A pesar de que hoy nos llama la atención su endeblez, el espectáculo de Peri y Rinuccini llamó poderosamente la atención cuando se representó ante la corte florentina, y los nobles y personajes notables invitados a estas fiestas nupciales mediceas quedaron debidamente impresionados. No tardó en difundirse su existencia por otras cortes nobiliarias de la Italia del Norte, y se solicitó a los Medici en más de una ocasión la posibilidad de representarla en otras ciudades.
De este modo la nueva fórmula de la opera in musica y del canto monódico, al que Giulio Caccini dio especial difusión en su colección de piezas Le nuove musiche (1602), se extendió rápidamente por el Norte de Italia y preparó el rápido y trascendental cambio de la música italiana que tanta importancia tendría no sólo en el campo de la música vocal, sino también en el de la instrumental, con la aparición de las primeras sonate monódicas (hacia 1610).
Curiosamente, estas ideas renacentistas empezaron a extenderse justo en el momento en el que nacían las ideas del barroco, que encontrarían precisamente en la ópera un camino para manifestarse y darles un contenido muy visible e importante.

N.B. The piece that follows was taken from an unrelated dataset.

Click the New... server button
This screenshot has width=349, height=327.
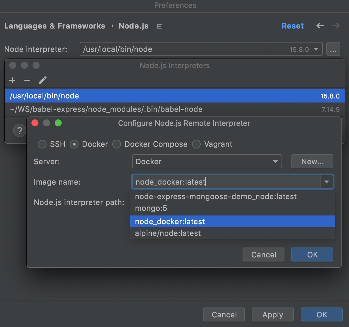[312, 162]
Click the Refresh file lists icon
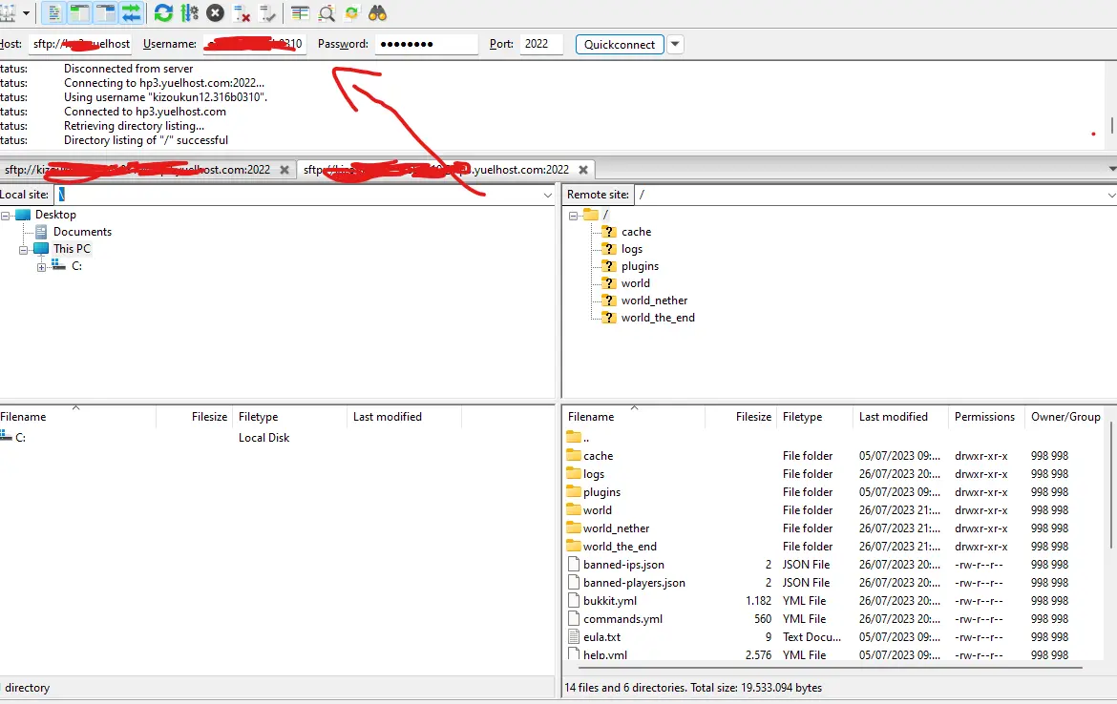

Así, pues, pronto las cortes italianas tendrían a su disposición un medio ingenioso para coronar las fiestas y celebraciones de sus respectivas familias reinantes con un espectáculo de moda y de gran brillantez. Era una forma de hacerse ver en el panorama cultural del momento y de dar el más espectacular reflejo de la importancia de sus propios linajes.
Retrato de Claudio Monteverdi (1567-1643), el verdadero creador del género operístico con su obra La favola d’Orfeo (1607).